→ **Instructions to follow**
Copy out each line of the listing below where the string "checkbox" appears.

→ **Task inputs**
• • •

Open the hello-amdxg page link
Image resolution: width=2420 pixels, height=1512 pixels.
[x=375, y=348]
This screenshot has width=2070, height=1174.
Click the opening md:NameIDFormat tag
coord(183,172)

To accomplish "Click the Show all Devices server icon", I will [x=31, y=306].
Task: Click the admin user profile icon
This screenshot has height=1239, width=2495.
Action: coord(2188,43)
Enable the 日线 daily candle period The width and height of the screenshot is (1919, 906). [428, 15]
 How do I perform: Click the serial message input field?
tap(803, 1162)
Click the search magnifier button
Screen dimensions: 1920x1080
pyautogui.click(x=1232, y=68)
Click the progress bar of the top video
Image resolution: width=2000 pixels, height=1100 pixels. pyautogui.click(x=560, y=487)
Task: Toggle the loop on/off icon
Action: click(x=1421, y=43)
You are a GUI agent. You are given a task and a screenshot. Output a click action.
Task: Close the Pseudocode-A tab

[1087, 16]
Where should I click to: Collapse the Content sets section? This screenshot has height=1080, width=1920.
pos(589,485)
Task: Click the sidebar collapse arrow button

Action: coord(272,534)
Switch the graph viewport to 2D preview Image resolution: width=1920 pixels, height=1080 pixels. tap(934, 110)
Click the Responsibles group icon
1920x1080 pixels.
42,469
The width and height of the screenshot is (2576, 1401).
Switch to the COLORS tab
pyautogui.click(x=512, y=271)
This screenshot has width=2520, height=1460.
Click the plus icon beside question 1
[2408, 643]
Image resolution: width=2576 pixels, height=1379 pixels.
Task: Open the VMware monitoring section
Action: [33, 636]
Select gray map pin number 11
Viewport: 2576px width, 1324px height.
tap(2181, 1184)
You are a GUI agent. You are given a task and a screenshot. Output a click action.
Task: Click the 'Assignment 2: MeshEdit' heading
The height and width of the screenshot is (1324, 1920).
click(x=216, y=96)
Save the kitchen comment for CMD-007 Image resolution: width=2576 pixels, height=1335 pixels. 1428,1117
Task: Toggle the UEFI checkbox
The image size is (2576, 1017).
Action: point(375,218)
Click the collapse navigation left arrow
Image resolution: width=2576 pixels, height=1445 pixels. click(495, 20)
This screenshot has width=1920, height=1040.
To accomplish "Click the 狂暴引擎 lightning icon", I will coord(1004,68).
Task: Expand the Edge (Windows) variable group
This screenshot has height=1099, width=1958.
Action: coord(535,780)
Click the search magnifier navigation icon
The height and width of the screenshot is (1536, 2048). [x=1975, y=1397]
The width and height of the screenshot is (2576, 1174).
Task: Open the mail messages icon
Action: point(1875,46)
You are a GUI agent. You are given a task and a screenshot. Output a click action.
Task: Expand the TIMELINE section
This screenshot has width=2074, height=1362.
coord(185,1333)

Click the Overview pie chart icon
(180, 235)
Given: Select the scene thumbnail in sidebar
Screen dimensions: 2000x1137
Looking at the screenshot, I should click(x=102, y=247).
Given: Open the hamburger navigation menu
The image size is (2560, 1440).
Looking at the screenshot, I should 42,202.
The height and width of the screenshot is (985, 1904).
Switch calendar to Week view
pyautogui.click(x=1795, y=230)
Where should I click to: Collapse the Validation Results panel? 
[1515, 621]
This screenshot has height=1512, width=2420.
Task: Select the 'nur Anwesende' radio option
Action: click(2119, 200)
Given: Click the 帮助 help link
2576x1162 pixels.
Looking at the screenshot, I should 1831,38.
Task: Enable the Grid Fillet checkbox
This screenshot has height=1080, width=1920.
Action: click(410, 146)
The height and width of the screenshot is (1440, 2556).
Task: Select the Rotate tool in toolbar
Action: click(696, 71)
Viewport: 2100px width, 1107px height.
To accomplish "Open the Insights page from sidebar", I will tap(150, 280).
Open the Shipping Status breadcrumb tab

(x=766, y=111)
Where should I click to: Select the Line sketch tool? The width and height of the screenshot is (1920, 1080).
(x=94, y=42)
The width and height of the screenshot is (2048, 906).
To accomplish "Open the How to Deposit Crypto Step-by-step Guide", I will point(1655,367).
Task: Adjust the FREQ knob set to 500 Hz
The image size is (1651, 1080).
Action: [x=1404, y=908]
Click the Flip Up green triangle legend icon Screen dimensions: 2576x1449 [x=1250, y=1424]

• • •

→ **Solution to the problem**
Task: Toggle the UEFI checkbox
Task: Enable the Grid Fillet checkbox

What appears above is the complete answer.